Stored items:
- Opening Delimiter -

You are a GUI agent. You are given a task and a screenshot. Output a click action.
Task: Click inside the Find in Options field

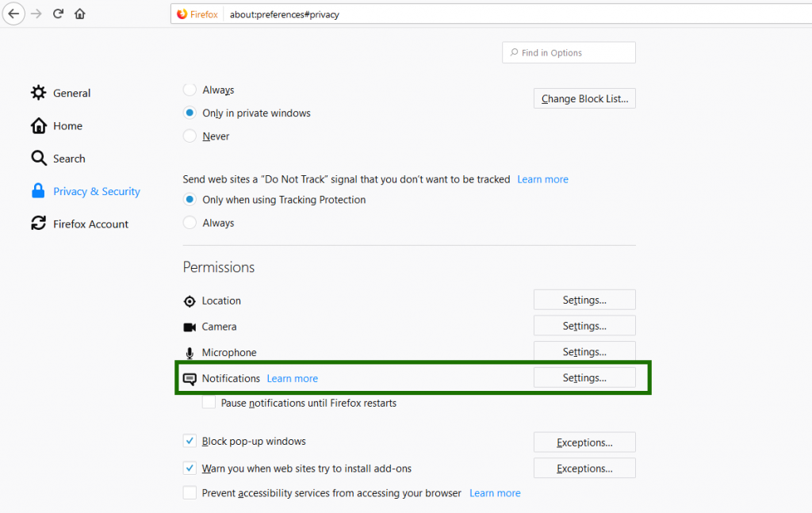[568, 52]
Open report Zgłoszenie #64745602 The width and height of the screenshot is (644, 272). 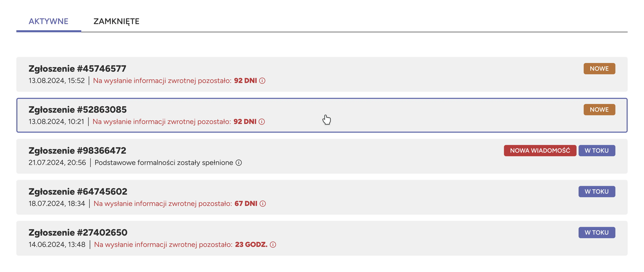78,192
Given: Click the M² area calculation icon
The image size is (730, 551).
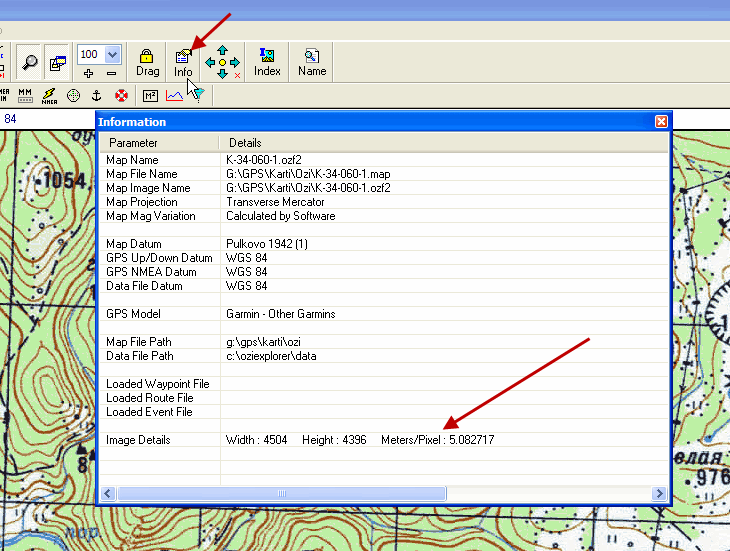Looking at the screenshot, I should click(x=150, y=96).
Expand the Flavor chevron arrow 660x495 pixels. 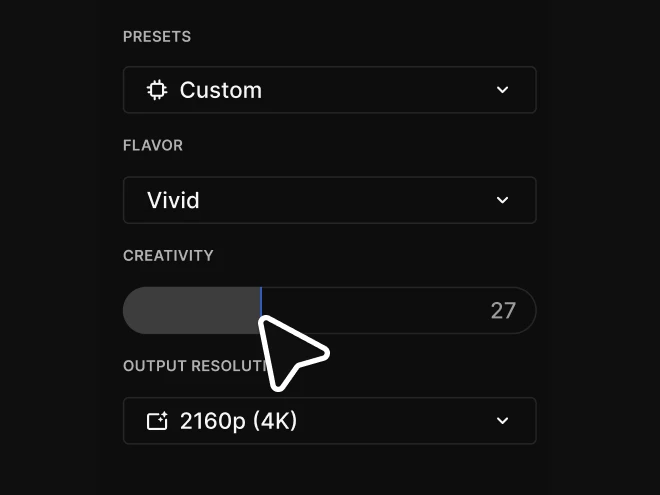pos(502,200)
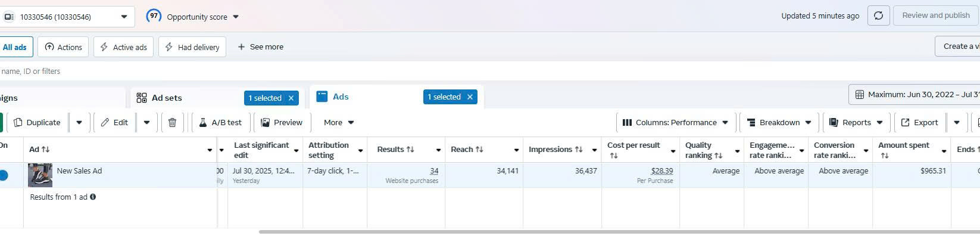Close Ad sets selection filter X

coord(291,98)

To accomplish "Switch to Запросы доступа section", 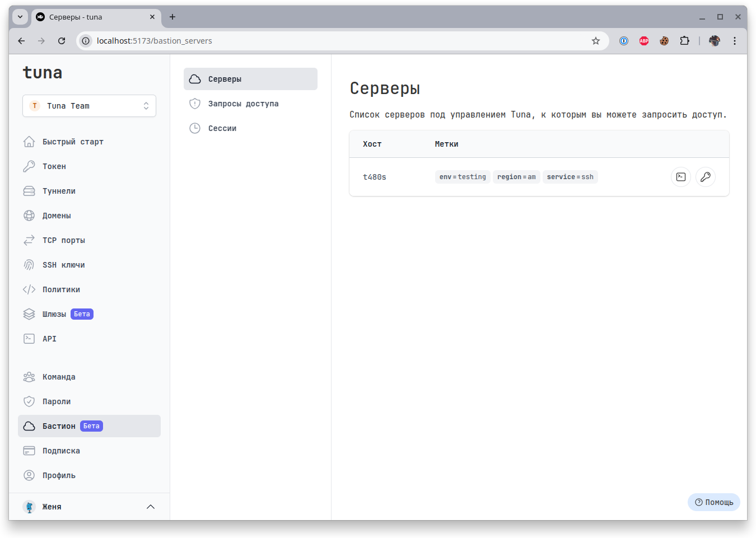I will coord(243,104).
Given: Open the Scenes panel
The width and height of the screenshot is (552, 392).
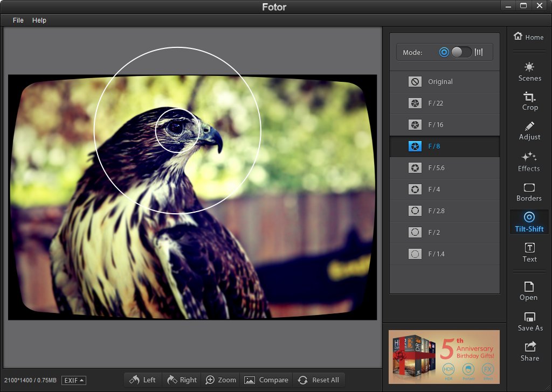Looking at the screenshot, I should [529, 72].
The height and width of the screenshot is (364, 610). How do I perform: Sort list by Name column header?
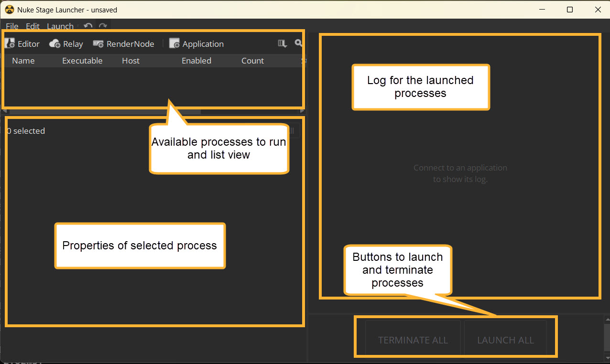tap(23, 61)
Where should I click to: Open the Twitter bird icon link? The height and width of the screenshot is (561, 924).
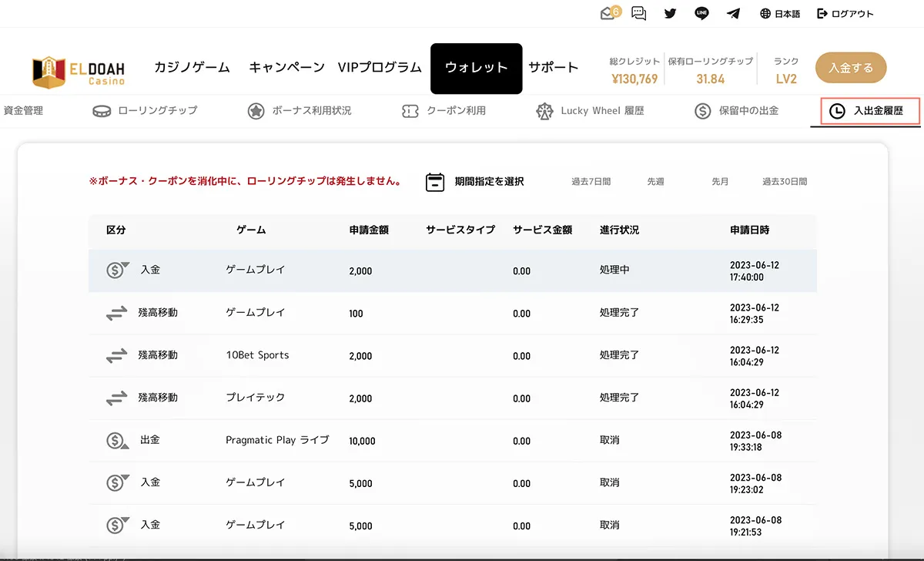670,13
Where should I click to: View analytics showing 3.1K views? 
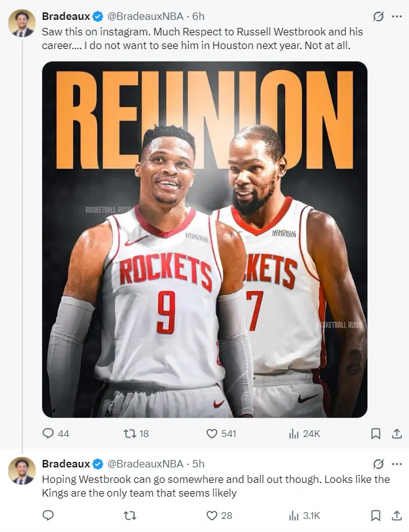click(x=294, y=515)
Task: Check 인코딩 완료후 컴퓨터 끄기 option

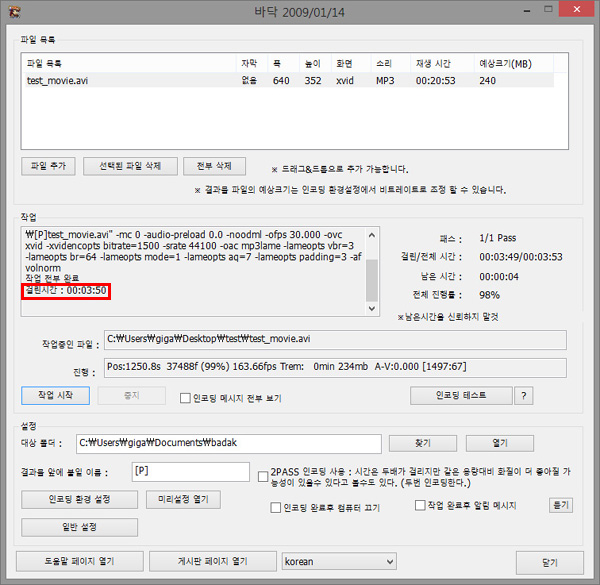Action: click(276, 507)
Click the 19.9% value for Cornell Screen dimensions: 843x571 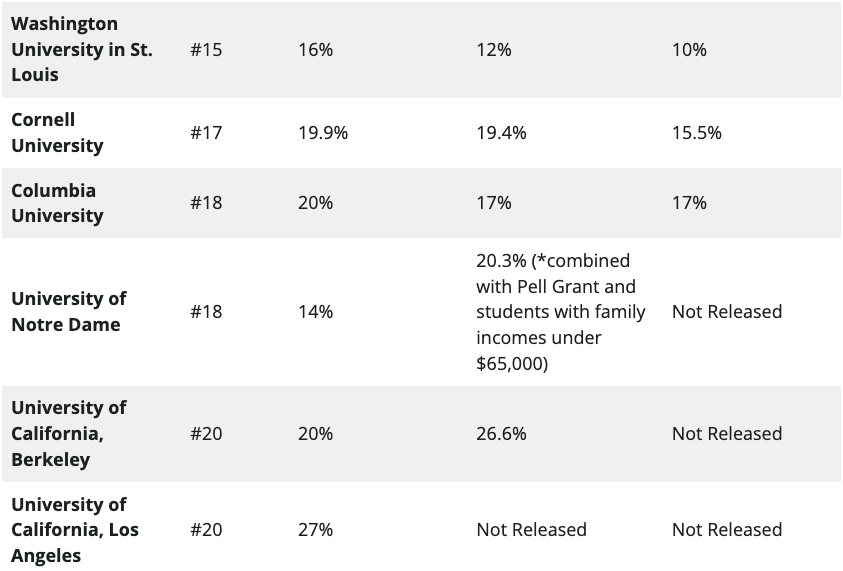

- Closing Delimiter -

Exercise instructions: Return only the line with "Task: Check 인코딩 완료후 컴퓨터 끄기 option" and the lines after it up to the end of the records, exact and free of pictures.

Solution below:
Task: Check 인코딩 완료후 컴퓨터 끄기 option

Action: click(276, 507)
Click the 19.9% value for Cornell Screen dimensions: 843x571 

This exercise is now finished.